Linking .h files between sketch and a library

I'm using the v-usb for Arduino library Google Code Archive - Long-term storage for Google Code Project Hosting.. It contains a keyboard demo which I have copied to my /sketchbook/libraries folder. This compiles no problem. My only problem is that there is a usbconfig.h file that ships with the library that in my opinion should actually sit with the user sketch, since this file needs to be configured per sketch in principle. My problem is that the sketch doesn't compile if I copy the usbconfig.h file from the library folder into the sketch folder. The error I then get is: /sketchbook/libraries/UsbKeyboard/usbdrv.h:13:23: error: usbconfig.h: No such file or directory. This happens even though I have

#include "usbconfig.h"
#include "usbdrv.h"

at the top of the sketch.

So my question is how do I correctly separate user configuration from the library folder while maintaining the following sequence of includes:
User sketch #include a library file (usbdrv.h) residing in the libraries folder, the library file in turn #include a user supplied config file (usbconfig) located in the sketch folder?

You can work with a library and your sketch at the same time on the ide by using the tabs. Add a tab to your sketch named libname.h and a tab named libname.cpp (where libname is the library you want to work on). You still need to include them in your sketch. I don't know if they will conflict with installed libraries but if it does just delete the installed one. When you add or remove libraries or sketches you have to restart the IDE.

Is that what you were asking?

There are two ways to include a header file:

#include "header.h"

and

#include <header.h>

Which symbols you use determines where the file is looked for. Experiment on your own to determine which is appropriate for what you want to do.

PaulS:
There are two ways to include a header file:

#include "header.h"

and

#include <header.h>

Which symbols you use determines where the file is looked for. Experiment on your own to determine which is appropriate for what you want to do.

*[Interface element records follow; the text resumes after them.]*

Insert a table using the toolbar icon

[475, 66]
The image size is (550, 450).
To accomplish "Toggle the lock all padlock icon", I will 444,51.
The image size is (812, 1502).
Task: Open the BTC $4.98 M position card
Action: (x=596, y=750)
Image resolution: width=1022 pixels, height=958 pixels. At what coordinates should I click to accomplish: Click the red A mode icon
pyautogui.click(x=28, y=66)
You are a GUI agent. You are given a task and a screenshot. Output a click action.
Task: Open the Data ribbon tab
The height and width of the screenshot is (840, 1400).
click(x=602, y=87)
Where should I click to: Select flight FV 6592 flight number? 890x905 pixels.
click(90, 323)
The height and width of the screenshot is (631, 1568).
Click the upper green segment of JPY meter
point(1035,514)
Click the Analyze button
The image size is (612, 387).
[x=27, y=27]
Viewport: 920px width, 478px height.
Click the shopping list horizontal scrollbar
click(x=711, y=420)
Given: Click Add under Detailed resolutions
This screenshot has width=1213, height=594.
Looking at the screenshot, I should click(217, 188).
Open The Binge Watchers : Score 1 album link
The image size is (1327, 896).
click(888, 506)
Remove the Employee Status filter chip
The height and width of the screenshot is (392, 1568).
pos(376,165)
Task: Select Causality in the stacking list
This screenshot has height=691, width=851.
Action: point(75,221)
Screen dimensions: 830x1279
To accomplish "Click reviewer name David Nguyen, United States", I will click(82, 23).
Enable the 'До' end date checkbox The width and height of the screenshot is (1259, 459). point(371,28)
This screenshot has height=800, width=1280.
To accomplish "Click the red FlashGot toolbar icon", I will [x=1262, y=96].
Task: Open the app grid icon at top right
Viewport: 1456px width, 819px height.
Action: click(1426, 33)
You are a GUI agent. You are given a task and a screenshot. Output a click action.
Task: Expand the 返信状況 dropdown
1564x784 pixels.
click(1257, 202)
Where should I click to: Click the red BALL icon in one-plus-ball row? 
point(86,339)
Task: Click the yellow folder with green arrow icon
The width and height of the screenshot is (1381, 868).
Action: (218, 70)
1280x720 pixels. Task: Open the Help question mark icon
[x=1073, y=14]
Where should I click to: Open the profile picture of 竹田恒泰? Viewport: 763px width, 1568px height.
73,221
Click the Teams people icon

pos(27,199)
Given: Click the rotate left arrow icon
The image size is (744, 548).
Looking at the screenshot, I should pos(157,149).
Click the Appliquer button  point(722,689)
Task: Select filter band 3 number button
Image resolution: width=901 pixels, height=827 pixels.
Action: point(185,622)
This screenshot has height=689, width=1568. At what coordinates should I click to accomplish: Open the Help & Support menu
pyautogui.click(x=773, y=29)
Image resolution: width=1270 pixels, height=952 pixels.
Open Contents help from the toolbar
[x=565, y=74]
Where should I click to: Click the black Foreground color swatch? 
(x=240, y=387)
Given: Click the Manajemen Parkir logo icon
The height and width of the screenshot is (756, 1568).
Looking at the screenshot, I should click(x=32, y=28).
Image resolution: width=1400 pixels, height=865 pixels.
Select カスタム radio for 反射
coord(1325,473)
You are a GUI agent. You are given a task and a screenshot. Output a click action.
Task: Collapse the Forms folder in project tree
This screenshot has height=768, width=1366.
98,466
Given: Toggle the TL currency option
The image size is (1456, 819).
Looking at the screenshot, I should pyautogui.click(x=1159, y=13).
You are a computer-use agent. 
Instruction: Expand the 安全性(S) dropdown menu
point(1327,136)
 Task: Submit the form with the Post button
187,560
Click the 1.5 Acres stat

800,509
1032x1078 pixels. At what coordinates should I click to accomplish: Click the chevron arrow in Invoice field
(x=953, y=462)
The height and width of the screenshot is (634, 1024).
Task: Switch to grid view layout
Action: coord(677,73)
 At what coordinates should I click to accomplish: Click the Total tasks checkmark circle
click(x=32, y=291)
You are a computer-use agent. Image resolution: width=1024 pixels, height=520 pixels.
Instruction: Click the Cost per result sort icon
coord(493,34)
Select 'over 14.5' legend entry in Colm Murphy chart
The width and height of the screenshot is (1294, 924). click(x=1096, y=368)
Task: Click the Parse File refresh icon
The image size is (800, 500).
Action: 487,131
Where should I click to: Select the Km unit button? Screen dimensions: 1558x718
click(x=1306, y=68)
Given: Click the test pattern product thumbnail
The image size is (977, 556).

From a standards point of view, the angle brackets is for system files, and the double quotes is for files local to the project.

Include the settings file before including the library, however only the library .h will see the contents.
If you are not using template/inline code ( that normally is defined in the header ) you will not have any luck as .cpp files in the libraries are compiled independent of your sketch, so in reality the library .cpp is an object file before your sketch reaches the compiler.

Thank you for the replies. I suspect that pYro_65 is very close to the root of my problem.